For diners accustomed to regional or chef-driven steakhouses, the predictability reads as either reassuring (the same filet mignon tastes consistent whether you visit this location or another in the Ruth's Chris system) or limiting (the menu and execution do not shift with season or local sourcing).

Practical Ordering Notes

Party size matters more than you might expect. Four or more diners benefit from mixed side orders; two diners benefit from ordering a smaller filet and splitting a larger ribeye, letting both benefit from the butter service without doubling the order size. Three diners often face awkward portion math.

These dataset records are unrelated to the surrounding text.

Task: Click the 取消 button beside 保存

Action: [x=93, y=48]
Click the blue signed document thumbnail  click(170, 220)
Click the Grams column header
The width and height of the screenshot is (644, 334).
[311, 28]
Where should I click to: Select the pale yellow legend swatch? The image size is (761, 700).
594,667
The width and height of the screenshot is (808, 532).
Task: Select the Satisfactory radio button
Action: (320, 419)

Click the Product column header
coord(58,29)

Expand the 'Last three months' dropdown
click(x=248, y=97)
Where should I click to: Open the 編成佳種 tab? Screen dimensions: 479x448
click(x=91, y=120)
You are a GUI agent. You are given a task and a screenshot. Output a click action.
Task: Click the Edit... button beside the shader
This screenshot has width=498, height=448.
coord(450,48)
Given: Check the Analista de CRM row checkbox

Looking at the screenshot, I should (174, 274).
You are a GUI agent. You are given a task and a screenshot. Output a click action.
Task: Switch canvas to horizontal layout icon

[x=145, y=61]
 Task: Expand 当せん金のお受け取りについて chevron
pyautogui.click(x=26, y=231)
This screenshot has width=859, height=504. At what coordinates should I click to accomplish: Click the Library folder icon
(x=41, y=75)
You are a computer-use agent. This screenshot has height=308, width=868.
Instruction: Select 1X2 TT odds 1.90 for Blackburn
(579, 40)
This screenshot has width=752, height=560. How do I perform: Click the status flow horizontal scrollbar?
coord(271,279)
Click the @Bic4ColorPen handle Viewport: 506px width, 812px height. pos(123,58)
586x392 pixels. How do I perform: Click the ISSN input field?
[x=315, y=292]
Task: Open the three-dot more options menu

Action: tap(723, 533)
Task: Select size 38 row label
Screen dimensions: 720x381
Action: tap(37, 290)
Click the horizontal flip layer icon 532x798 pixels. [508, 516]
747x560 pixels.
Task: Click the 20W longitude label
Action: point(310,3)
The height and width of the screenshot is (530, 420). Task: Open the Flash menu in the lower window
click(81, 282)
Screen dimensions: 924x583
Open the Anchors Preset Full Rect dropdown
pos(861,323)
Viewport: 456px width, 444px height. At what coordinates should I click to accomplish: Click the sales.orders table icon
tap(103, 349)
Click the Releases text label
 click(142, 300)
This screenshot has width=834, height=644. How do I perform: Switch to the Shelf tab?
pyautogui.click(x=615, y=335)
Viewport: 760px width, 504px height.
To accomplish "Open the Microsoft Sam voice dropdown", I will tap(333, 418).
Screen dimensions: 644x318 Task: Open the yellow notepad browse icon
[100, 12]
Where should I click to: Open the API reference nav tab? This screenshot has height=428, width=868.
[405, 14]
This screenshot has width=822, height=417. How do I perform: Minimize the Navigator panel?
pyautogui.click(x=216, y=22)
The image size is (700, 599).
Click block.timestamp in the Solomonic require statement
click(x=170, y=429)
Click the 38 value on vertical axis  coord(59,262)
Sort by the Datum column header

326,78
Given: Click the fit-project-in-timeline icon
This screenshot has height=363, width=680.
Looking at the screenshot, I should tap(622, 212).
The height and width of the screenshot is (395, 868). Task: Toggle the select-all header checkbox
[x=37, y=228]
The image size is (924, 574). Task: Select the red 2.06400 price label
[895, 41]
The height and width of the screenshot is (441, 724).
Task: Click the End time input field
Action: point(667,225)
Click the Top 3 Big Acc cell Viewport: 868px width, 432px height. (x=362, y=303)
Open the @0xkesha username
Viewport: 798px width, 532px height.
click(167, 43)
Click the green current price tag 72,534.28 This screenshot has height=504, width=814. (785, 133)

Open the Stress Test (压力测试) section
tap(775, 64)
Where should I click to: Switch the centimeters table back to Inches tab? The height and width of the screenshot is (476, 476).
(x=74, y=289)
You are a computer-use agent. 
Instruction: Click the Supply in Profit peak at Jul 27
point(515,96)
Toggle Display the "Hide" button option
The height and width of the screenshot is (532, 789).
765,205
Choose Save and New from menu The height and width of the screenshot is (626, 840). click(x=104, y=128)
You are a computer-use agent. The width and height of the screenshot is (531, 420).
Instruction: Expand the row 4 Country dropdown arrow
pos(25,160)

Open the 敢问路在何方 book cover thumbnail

Timing at the bar. Arriving before 6 p.m. on a weeknight typically seats you at the bar or in the lounge without reservation; after 6 p.m. on Friday or Saturday, a reservation becomes necessary. The bar seats only about six, so reservations matter even for two people on weekend evenings.

Drink pairing burden falls on you. Staff can recommend wines, but Ruth's Chris does not employ a sommelier on-site; the selection leans toward known producers rather than staff curation. If wine pairing matters, plan your own selection or accept broad-strokes guidance.

Conclusion is obvious. Ruth's Chris delivers a predictable, portion-generous, formally presented steakhouse experience. Pricing justifies itself through butter-finished technique and side flexibility, not through sourcing or innovation. If you seek that specific transaction, the Downtown location executes it reliably; if you seek regional personality or seasonal menu shifts, you'll find that elsewhere in Chattanooga's dining landscape.